● TEXT BLOCK
####
3.28.2012

Week 81: Ford MK IV


Four weeks have passed since the shootings at Chardon High School.

I live with my family in Geauga County in neighboring Chesterland, near Chardon, and while I did not know the victims or their families, my connections were closer than I might have thought, as I have seen the ripples from this tragedy move through my family.

My youngest children are enamored by superheros, so when they recently began mentioning bad guy "killing them," or "getting them dead" I gently guided them to better methods of play but didn't see anything as tremendously unusual. While my five year, old laying on the carpet, arms outstretched after being pretend shot, seemed uncharacteristically morbid, they were playing Hulk and Captain America, so, while disturbing, I didn't look deeply but continued to suggest less death-related pretend.

In preparing Baby G for pre-school next year I met with Racer A's current teacher, and in conversation she mentioned how pretend versions of death and being shot had permeated much of her class since the shootings. The older brother of one of A's classmates had been seated at the cafeteria table in Chardon near the fatal shootings. His preschooler brother, through overhead bits of conversation and a preschooler's perception of the world, had developed the vaguest awareness of the events, but they had powerfully filtered into his psyche, and, through classroom play, into the collective childhood psyche of the class.
####
● AVAILABLE DATA
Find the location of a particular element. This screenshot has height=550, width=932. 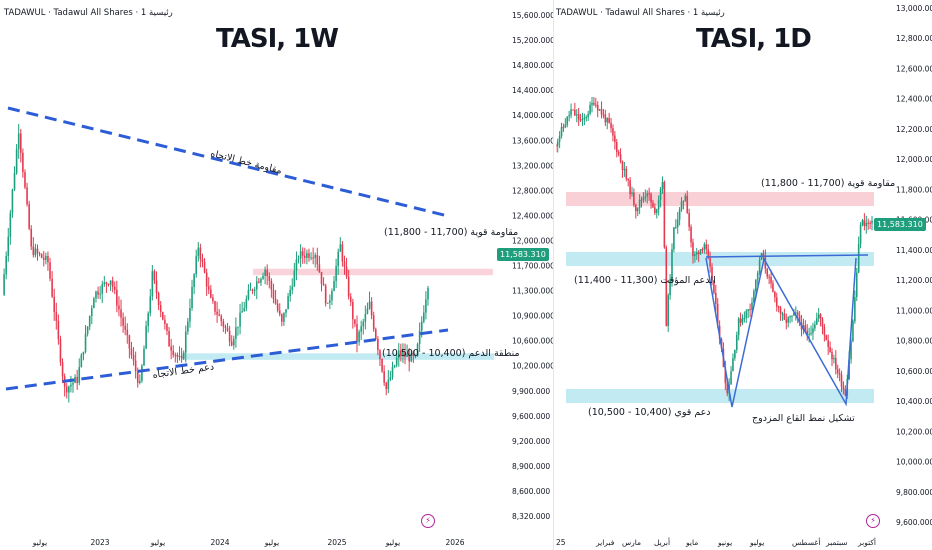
####
● JOB 1
In the blog post, which superheroes were the children playing when they pretended to be shot?
● JOB 2
Reproduce the blog post word for word, everything from "In preparing Baby" down to "of the class.".
Work only from the blog post and not from the data.

● EXERCISE ANSWER 1
Hulk and Captain America.

● EXERCISE ANSWER 2
In preparing Baby G for pre-school next year I met with Racer A's current teacher, and in conversation she mentioned how pretend versions of death and being shot had permeated much of her class since the shootings. The older brother of one of A's classmates had been seated at the cafeteria table in Chardon near the fatal shootings. His preschooler brother, through overhead bits of conversation and a preschooler's perception of the world, had developed the vaguest awareness of the events, but they had powerfully filtered into his psyche, and, through classroom play, into the collective childhood psyche of the class.